Sigi, relawan.id Meluapnya Sungai Wuno, di Desa Oloboju, Kecamatan Sigi Biromaru, Kabupaten Sigi, yang menghantam beberapa rumah dan puluhan hektar perkebunan warga, mengakibatkan rumah dan perkebunan mengalami kerusakan, Jumat (10/7/2020).

Tiga rumah hanyut, sedangkan beberapa tempat tinggal mengalami kerusakan ringan sampai berat. Belasan jiwa harus mengungsi ke rumah kerabat, sedangkan satu orang dibawa ke rumah sakit setelah terseret arus sungai.

Tim Tanggap Darurat ACT Sulawesi Tengah sejak hari kejadian sudah menerjunkan relawan untuk melakukan evakuasi sekaligus asesmen awal untuk menentukan bantuan yang akan disalurkan.
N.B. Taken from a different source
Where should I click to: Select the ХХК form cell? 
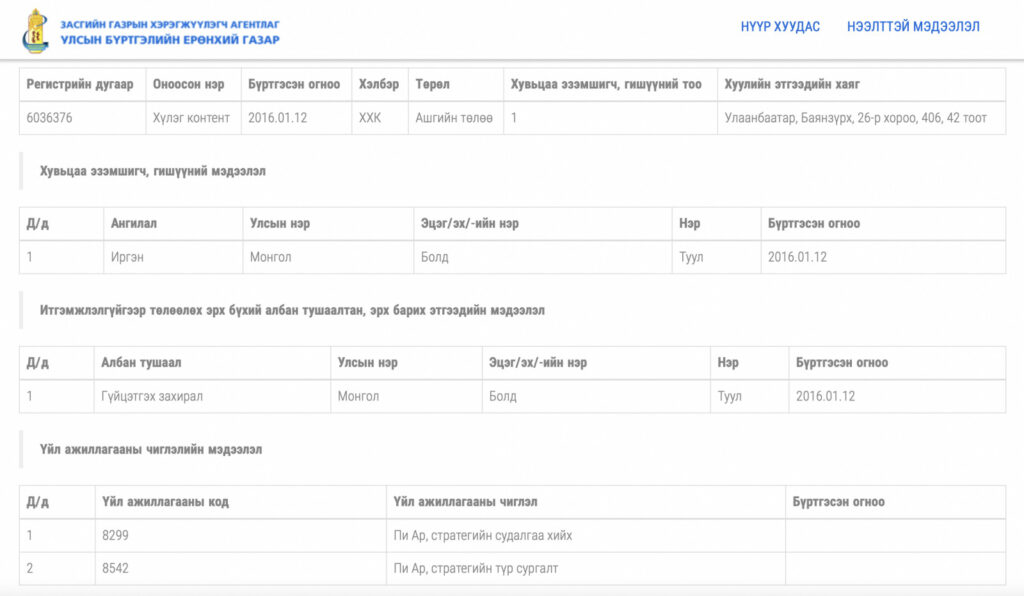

Ahad (12/7) kemarin, ACT pun telah mengirimkan kebutuhan-kebutuhan pokok bagi warga terdampak.

Relawan Masyarakat Relawan Indonesia (MRI) Sulawesi Tengah, Wandi mengatakan, akibat banjir bandang, warga tak sempat menyelamatkan harta bendanya. Peralatan dapur, pakaian, serta barang lainnya banyak yang tak terselamatkan. Kebutuhan mereka pun selama mengungsi terpenuhi lewat bantuan.

“ACT dan MRI menyalurkan selimut, pakaian, kasur, dan bantal serta pembasmi serangga kepada pengungsi. Bantuan-bantuan itu yang memang menjadi penting karena warga terdampak hanya membawa pakaian yang melekat di tubuh mereka saat bencana terjadi,” jelas Wandi.

Banti, salah satu warga, berterima kasih atas bantuan dari ACT. Ia mengatakan selain kebutuhan orang dewasa, bayi juga sangat mendesak untuk dibantu. Pasalnya, perlengkapan bayi hanyut terbawa banjir yang terjadi begitu cepat. 

“Barang dapur, perabot, kasur, kursi, dan barang lainnya hanyut. Adanya bantuan kasur dan peralatan lainnya sangat membantu, paling tidak kami bisa istirahat lebih nyaman,” ungkap Banti, Ahad (12/7).

Saat ini, para warga terdampak masih membutuhkan bantuan. Dari hasil asesmen tim Tanggap Darurat ACT Sulawesi Tengah, lahan pertanian warga seluas 5 hektare rusak akibat banjir. Hal ini membuat mereka terancam gagal panen dan berpengaruh pada pendapatan ekonomi mereka.